● **TO DO**: Pictures stay out of the copy. Transcribe exactly the lines from the line with "Image resolution: width=719" through the final line of the records.

────────────────────

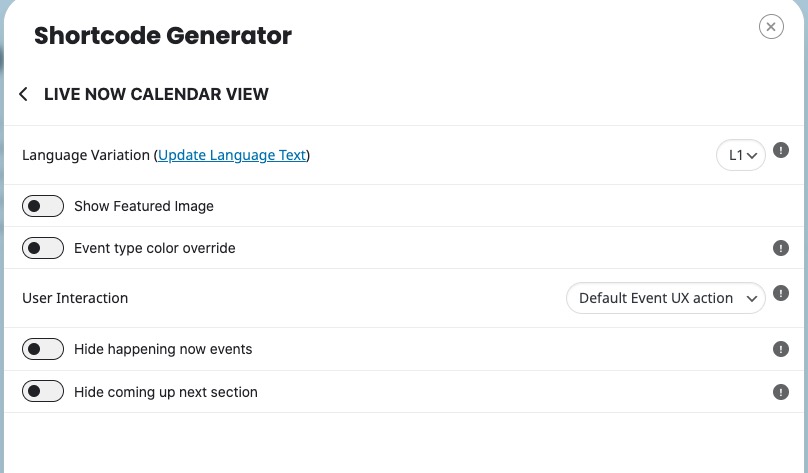Click the Event type color override label
The image size is (808, 473).
(155, 248)
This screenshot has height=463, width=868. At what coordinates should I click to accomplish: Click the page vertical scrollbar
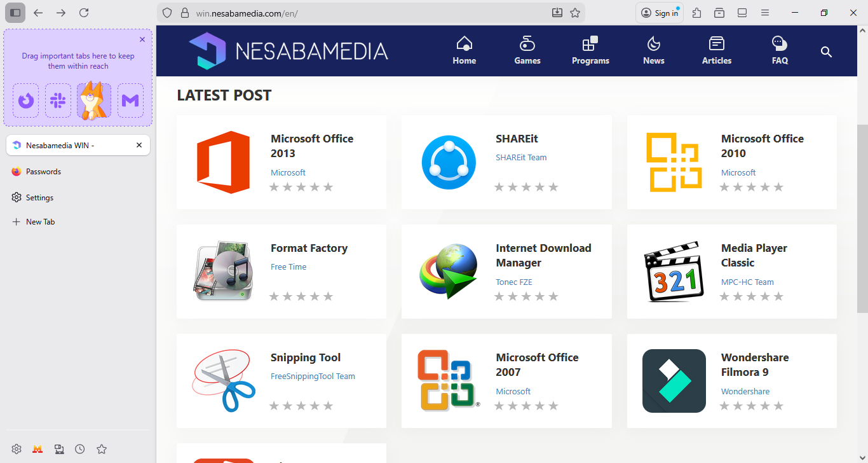862,216
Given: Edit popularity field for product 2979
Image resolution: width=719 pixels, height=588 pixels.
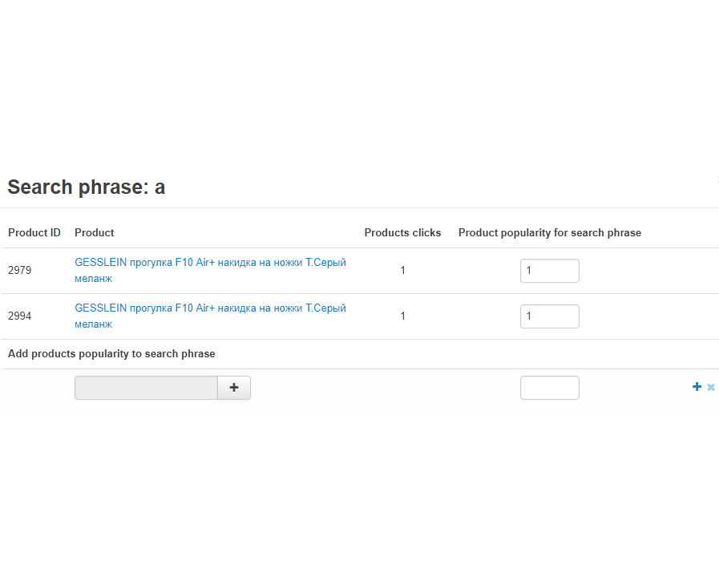Looking at the screenshot, I should 549,271.
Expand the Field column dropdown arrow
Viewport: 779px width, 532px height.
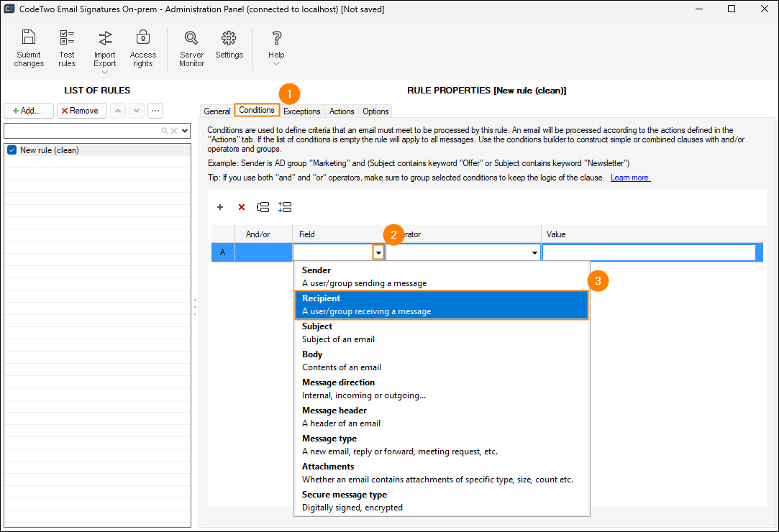tap(378, 253)
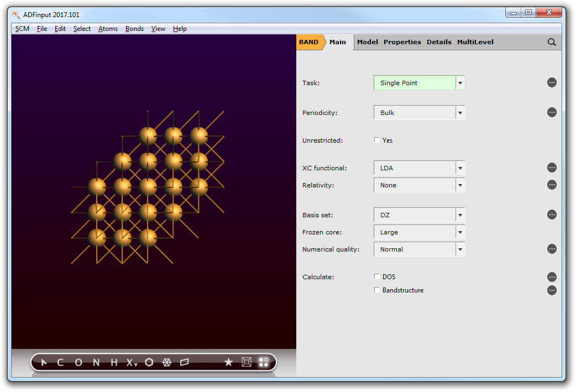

────────────────────

● **RESPONSE BELOW**:
Image resolution: width=719 pixels, height=588 pixels.
Looking at the screenshot, I should 549,271.
Expand the Field column dropdown arrow
Viewport: 779px width, 532px height.
tap(378, 253)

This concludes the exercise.